__Task instructions__. Of all the lines in the records below, copy only those that contain the string "card".

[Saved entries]
^^^^^^^^

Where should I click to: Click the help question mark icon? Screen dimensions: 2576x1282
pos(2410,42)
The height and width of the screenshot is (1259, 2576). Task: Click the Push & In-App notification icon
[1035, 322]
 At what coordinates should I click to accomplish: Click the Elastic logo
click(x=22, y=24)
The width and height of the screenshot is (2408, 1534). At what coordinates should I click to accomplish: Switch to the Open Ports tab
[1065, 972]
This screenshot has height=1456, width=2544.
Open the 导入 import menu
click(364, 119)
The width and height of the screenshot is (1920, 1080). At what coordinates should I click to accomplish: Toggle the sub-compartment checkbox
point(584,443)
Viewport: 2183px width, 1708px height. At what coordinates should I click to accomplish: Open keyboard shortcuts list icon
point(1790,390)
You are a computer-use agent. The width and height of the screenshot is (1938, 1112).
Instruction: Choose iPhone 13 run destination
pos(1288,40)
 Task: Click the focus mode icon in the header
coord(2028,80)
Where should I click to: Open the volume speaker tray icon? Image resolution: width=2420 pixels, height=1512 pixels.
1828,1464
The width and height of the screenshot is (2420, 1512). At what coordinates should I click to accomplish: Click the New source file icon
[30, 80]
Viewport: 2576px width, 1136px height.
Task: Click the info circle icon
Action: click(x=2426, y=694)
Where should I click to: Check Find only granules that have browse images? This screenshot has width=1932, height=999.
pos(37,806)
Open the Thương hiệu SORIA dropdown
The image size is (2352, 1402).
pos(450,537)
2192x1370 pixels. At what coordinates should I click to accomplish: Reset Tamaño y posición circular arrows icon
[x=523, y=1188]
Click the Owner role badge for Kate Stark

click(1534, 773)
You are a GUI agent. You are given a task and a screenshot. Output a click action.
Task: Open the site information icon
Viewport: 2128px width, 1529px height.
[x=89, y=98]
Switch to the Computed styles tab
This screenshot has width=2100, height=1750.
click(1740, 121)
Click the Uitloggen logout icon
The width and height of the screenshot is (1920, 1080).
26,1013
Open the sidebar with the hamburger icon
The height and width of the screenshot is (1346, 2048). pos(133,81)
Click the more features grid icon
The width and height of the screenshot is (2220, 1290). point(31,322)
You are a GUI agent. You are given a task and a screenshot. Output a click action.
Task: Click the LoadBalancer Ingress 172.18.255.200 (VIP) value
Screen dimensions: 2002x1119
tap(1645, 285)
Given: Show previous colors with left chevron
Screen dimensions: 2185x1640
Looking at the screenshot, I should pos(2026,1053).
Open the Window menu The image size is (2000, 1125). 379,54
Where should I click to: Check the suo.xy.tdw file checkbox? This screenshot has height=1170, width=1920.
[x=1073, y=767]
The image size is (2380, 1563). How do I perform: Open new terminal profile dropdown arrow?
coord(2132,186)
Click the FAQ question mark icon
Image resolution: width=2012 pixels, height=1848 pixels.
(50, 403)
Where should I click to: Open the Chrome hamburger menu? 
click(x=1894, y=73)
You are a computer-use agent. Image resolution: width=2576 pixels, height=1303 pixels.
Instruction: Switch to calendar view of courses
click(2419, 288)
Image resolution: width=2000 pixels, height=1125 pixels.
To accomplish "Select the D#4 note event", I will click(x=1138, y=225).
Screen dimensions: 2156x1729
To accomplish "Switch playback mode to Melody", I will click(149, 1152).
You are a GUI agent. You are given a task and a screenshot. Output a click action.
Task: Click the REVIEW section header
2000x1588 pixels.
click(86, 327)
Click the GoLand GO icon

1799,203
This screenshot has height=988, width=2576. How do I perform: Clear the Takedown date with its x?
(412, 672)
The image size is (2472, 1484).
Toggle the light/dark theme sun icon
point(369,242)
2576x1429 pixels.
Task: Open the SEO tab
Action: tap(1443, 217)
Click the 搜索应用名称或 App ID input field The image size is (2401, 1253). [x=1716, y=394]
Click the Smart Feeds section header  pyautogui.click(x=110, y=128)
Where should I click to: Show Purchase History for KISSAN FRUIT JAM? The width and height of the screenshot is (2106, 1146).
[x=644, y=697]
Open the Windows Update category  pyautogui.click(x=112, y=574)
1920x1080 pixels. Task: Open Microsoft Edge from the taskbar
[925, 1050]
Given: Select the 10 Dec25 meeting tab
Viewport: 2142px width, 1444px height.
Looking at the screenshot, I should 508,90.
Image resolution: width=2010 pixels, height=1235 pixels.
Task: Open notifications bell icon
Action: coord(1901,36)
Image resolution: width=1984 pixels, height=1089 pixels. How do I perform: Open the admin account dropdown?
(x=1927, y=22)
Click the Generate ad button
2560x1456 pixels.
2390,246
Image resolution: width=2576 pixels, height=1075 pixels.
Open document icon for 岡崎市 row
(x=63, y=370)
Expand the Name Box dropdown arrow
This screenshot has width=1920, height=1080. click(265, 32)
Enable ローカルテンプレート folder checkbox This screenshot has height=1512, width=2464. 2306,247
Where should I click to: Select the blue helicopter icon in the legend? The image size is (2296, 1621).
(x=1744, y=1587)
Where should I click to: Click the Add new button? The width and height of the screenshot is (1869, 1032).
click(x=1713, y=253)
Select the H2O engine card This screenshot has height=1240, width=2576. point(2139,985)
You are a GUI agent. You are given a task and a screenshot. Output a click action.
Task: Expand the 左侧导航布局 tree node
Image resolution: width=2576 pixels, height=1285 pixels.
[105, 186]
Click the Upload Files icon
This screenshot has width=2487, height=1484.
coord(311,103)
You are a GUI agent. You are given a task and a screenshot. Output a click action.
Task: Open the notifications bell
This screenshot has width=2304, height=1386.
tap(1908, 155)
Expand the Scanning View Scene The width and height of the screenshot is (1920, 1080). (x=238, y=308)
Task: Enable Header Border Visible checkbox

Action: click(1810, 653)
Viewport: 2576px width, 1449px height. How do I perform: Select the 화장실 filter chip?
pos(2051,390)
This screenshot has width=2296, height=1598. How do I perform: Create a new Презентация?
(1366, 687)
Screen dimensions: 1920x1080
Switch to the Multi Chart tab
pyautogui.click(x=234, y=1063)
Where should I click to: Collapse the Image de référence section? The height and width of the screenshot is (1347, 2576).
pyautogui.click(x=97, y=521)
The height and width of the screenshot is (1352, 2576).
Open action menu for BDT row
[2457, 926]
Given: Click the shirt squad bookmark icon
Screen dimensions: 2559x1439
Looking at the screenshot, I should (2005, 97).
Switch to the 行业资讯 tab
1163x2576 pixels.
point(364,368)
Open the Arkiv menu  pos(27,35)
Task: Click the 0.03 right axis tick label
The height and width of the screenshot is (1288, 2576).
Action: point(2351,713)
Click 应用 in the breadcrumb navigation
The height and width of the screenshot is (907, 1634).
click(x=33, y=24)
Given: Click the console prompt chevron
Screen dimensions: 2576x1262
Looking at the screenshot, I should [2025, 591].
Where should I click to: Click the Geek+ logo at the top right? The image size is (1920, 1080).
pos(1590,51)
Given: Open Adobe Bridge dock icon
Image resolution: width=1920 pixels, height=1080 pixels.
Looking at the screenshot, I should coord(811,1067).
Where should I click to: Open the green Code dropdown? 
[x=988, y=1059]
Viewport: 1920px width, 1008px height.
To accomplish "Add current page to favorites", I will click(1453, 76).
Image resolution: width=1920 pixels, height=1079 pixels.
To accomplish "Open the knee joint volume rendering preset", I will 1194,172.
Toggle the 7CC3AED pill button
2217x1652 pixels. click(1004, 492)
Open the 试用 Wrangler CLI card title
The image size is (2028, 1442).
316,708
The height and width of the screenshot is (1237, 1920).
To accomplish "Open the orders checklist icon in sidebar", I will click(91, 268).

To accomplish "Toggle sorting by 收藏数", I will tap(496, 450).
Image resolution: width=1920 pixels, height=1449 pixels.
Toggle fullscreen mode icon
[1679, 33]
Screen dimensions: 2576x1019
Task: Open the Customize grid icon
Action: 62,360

^^^^^^^^

__Solution below__.
Select the H2O engine card This screenshot has height=1240, width=2576. point(2139,985)
Open the 试用 Wrangler CLI card title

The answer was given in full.